Since the ultimate disposition of the claims is uncertain, the likelihood of materially different
results is possible. However, the potential volatility of these estimates is reduced due to the
frequency of actuarial reviews and significant historical data available for similar claims.
Income taxes – The Company estimates its consolidated effective state income tax rate
using a process that estimates state income taxes by entity and by tax jurisdiction. Changes
in the Company’s operations in these tax jurisdictions may have a material impact on the
Company’s effective state income tax rate and deferred state income tax assets and
liabilities. Additionally, the Company records deferred income tax assets and liabilities
based on the temporary differences between the financial reporting basis and the tax basis
of the Company’s assets and liabilities by applying enacted statutory tax rates that
management believes will be applicable to future years for these differences. Changes in
tax laws and rates in future periods may materially affect the amount of recorded deferred
tax assets and liabilities. The Company also utilizes the Like-Kind Exchange Program to
defer tax basis gains on disposal of eligible revenue-earning vehicles. This Program
requires the Company to make material estimates related to future fleet activity. The
Company’s income tax returns are periodically examined by various tax authorities who may
challenge the Company’s tax positions.
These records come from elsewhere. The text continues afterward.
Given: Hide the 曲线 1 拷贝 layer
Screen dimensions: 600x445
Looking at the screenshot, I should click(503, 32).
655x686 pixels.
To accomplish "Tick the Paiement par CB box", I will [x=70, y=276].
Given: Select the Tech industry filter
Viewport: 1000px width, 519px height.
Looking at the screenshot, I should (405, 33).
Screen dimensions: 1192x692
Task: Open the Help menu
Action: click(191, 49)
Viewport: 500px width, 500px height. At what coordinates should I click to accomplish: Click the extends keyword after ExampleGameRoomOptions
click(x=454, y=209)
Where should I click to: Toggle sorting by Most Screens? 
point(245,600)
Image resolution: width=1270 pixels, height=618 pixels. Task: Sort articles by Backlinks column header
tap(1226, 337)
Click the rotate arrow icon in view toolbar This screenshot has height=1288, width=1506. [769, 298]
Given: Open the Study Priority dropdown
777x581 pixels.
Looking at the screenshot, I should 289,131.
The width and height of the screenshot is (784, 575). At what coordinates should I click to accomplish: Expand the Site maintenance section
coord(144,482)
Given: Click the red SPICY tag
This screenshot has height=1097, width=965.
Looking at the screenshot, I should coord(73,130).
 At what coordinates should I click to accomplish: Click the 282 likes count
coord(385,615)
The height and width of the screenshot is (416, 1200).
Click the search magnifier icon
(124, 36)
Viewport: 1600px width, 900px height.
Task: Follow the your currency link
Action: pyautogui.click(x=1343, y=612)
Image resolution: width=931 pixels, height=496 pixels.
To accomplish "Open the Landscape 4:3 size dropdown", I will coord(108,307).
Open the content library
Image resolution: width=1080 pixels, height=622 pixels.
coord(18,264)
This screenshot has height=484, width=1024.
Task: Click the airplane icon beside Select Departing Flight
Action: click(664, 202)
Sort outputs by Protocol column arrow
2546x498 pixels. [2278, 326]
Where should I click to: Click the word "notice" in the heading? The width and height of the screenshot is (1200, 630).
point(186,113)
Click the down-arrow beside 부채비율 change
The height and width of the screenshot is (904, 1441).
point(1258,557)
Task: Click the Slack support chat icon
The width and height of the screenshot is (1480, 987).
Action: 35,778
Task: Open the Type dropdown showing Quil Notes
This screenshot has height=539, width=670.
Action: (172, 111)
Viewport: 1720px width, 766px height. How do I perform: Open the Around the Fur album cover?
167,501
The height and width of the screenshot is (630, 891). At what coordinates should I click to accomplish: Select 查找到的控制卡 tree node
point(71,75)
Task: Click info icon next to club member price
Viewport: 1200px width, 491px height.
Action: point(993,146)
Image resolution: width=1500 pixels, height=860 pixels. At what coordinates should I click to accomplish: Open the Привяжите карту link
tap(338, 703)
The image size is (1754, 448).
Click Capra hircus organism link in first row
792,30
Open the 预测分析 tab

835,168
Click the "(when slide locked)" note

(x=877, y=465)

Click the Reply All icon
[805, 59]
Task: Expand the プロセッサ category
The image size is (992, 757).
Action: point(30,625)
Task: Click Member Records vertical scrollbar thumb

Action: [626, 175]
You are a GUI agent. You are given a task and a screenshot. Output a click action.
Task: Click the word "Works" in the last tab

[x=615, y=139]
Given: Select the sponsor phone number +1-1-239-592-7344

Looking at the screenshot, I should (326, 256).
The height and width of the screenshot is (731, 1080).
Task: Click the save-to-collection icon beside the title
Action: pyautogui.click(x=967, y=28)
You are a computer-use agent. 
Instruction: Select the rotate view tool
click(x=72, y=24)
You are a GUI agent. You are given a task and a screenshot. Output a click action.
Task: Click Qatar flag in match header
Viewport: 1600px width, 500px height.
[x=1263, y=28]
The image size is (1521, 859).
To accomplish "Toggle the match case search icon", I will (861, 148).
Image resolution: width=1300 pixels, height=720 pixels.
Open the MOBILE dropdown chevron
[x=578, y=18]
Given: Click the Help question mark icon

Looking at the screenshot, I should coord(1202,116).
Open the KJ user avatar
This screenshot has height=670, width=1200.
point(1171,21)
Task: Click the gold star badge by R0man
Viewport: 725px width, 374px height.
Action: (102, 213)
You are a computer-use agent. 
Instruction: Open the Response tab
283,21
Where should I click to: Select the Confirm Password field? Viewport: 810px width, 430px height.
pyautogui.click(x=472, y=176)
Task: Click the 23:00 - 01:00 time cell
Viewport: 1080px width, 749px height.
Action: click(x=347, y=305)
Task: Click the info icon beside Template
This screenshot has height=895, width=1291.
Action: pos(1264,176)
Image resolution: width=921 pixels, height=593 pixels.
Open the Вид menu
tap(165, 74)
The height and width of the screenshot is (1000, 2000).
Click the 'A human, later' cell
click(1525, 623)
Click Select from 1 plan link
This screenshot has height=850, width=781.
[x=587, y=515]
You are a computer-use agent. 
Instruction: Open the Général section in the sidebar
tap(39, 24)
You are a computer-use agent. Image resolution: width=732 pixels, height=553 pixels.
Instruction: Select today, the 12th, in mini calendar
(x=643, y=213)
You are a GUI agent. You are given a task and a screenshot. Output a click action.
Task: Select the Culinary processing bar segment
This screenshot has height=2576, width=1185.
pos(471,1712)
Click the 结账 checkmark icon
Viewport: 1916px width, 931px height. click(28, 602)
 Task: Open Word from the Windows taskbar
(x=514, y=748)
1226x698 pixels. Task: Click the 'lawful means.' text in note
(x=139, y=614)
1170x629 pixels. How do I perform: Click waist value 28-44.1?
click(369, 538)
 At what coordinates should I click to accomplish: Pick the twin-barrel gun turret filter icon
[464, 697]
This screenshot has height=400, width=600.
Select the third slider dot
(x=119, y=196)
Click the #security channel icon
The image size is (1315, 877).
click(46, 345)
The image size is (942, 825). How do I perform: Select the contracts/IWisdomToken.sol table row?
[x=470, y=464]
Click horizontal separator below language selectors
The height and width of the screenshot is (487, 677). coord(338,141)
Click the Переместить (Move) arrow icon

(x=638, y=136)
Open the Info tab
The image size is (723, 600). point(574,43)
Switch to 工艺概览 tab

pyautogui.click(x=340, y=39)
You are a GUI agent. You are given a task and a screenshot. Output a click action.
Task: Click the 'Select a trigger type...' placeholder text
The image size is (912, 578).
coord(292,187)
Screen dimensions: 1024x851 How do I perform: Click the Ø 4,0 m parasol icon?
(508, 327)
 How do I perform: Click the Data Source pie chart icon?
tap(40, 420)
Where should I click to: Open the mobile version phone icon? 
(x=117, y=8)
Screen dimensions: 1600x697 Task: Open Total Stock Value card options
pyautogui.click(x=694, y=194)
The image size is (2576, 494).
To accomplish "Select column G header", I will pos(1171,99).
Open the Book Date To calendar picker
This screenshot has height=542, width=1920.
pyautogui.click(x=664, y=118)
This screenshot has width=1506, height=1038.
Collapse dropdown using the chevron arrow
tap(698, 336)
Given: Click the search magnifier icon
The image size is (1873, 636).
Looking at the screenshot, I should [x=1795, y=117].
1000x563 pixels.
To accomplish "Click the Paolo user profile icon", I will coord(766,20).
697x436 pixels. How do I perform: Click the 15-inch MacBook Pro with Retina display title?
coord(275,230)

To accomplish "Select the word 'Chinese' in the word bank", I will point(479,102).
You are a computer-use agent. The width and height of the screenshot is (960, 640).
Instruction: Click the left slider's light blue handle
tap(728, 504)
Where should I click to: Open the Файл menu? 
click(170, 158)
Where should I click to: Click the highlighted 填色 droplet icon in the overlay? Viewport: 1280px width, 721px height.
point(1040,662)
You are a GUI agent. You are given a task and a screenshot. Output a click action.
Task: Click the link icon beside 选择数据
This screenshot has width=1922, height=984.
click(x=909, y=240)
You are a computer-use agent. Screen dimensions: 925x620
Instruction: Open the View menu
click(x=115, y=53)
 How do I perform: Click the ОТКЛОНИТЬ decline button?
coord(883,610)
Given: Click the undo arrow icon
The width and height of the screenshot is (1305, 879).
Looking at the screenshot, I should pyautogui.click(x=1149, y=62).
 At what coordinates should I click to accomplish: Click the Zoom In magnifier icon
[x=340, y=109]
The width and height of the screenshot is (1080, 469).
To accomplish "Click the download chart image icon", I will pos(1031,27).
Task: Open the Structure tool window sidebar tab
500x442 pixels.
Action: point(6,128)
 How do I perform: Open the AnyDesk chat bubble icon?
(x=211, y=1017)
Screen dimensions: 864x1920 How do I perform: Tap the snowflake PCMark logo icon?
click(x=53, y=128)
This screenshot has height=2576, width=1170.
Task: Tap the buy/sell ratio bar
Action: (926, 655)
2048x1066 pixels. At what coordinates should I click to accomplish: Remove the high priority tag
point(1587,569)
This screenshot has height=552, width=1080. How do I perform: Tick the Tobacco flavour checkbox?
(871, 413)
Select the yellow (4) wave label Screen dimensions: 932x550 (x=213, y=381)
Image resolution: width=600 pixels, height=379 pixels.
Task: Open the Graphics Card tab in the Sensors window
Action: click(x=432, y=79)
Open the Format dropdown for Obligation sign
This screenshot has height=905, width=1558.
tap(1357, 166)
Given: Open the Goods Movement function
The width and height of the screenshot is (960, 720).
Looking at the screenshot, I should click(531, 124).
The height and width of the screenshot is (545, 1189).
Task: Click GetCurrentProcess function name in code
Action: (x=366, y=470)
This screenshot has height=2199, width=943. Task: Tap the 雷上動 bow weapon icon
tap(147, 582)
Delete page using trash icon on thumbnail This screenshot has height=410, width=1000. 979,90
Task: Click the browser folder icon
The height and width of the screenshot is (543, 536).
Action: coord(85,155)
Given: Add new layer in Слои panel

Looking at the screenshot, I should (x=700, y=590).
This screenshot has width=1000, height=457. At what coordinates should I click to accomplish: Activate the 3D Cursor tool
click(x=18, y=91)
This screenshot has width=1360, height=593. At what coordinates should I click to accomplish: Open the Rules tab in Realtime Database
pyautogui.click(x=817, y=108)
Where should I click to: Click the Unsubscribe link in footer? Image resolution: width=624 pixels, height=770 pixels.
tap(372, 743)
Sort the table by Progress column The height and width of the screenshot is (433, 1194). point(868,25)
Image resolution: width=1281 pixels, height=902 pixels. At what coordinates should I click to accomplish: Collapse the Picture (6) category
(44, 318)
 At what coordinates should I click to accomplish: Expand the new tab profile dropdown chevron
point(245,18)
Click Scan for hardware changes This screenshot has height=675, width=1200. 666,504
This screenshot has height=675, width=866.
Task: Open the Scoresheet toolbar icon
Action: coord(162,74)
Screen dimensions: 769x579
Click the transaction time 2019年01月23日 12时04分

While the Company believes its tax positions are
more likely than not supportable by tax rulings, interpretations, precedents or administrative
practices, there may be instances in which the Company may not succeed in defending a
position being examined. Resulting adjustments could have a material impact on the
Company’s financial position or results of operations.
Share-based payment plans – The Company has share-based compensation plans under
which the Company grants performance shares, non-qualified option rights and restricted
stock to key employees and non-employee directors. The Company uses the closing market
price of DTG’s common stock on the date of grant to estimate the fair value of the nonvested
stock awards and performance based performance shares, and uses a lattice-based option
valuation model to estimate the fair value of market based performance shares. The lattice-
based option valuation model requires the input of somewhat subjective assumptions,
including expected stock price volatility, term, risk-free interest rate and dividend yield. The
Company relies on observations of historical volatility trends of the Company and its peers
(defined as the Russell 2000 Index), as determined by an independent third party, to
determine expected volatility. In determining the expected term, the Company observes the
actual terms of prior grants and the actual vesting schedule of the grant. The risk-free
interest rate is the actual U.S. Treasury zero-coupon rate for bonds matching the expected
term of the award on the date of grant. The expected dividend yield was estimated based on
the Company’s current dividend yield, and adjusted for anticipated future changes. The
number of performance shares ultimately earned will range from zero to 200% of the target
award, depending on the Company’s achievement of the performance and market
conditions. Estimates of achievement of market conditions are incorporated into the
determination of the performance shares’ fair value at the beginning of the performance
period. At the end of each reporting period, the Company must estimate whether the
performance conditions will be achieved in order to determine the value of the performance
shares awarded. In making this determination, the Company has observed actual past
performance of the Company.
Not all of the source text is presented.